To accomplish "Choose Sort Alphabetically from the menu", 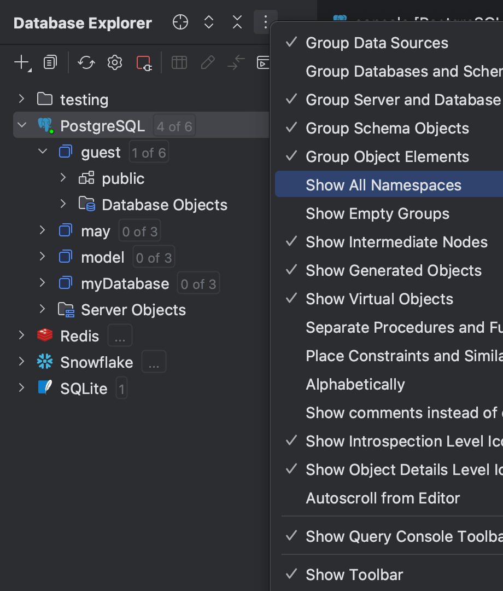I will click(355, 384).
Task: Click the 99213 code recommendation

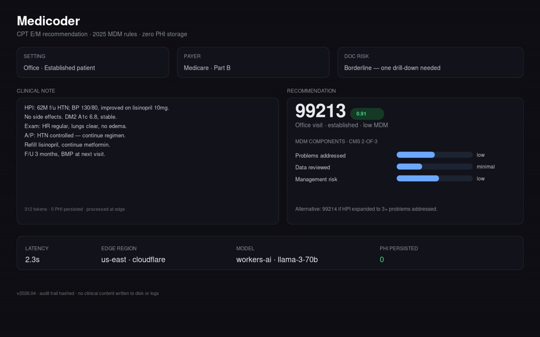Action: [x=320, y=111]
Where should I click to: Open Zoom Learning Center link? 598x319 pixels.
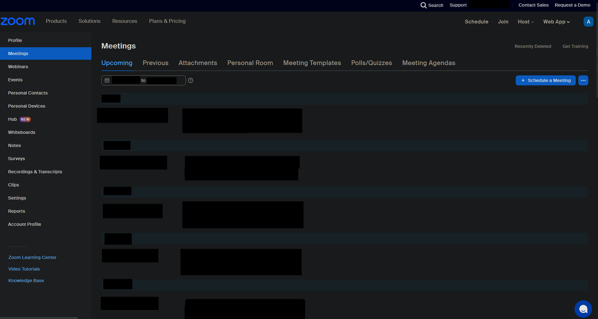point(32,257)
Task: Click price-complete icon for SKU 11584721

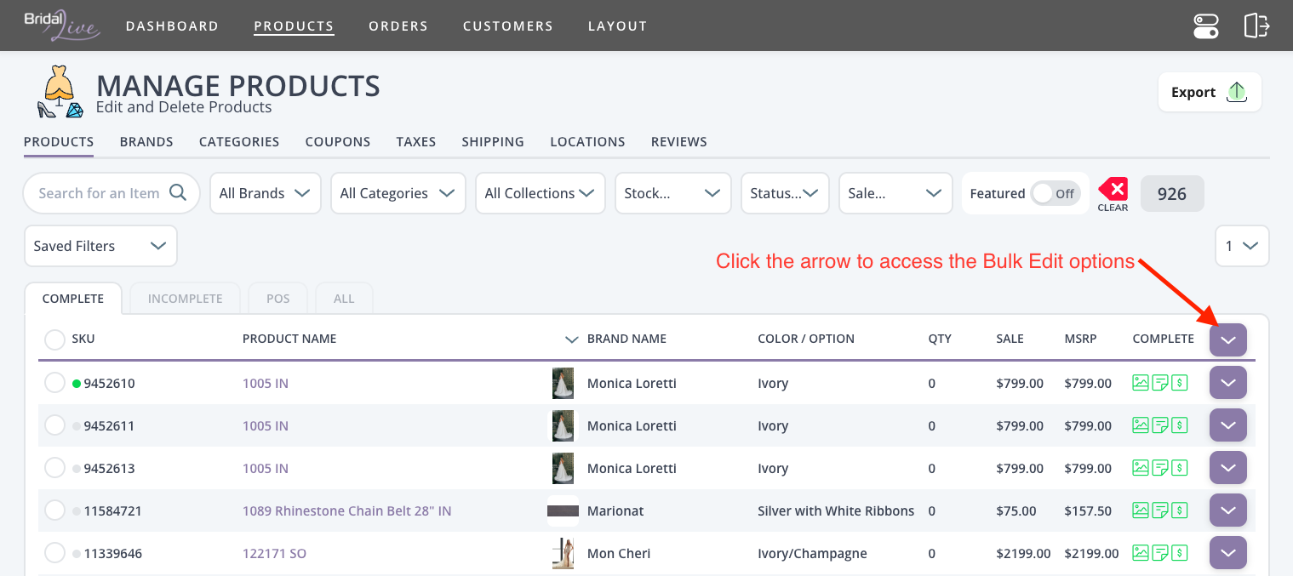Action: [x=1179, y=510]
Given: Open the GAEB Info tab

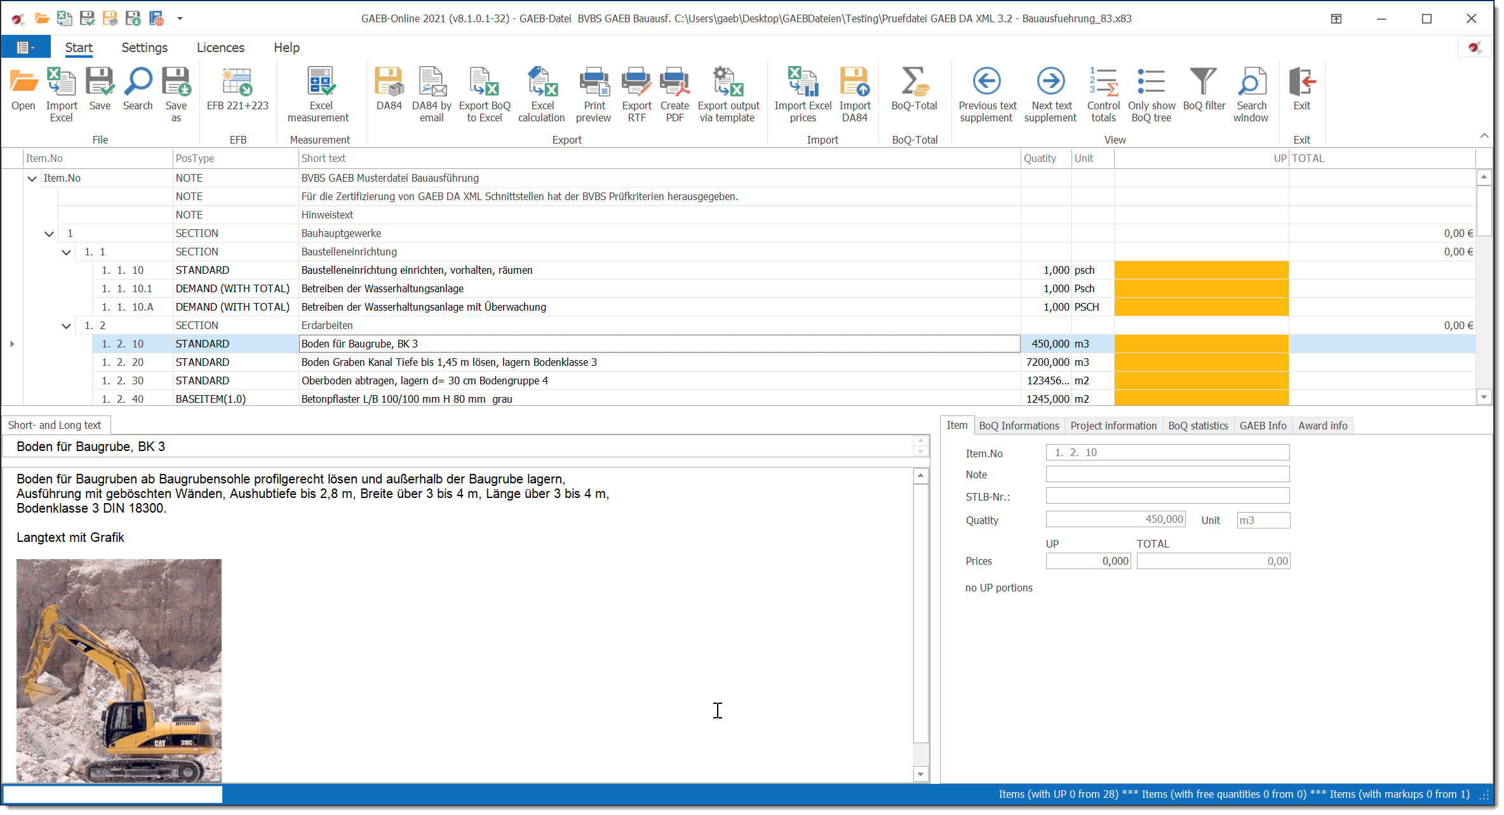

────────────────────

▶ **PROBLEM DESCRIPTION**:
Output every line from the one containing "Task: Click the 99213 code recommendation" through the end of the rows, both ends included, as a JSON list of strings with one string per line. Omit blank lines and leave out the pictures.

▶ **WORKED SOLUTION**:
[
  "Task: Click the 99213 code recommendation",
  "Action: [x=320, y=111]",
  "Where should I click to: Open Zoom Learning Center link? 598x319 pixels.",
  "point(32,257)",
  "Task: Click price-complete icon for SKU 11584721",
  "Action: [x=1179, y=510]",
  "Given: Open the GAEB Info tab"
]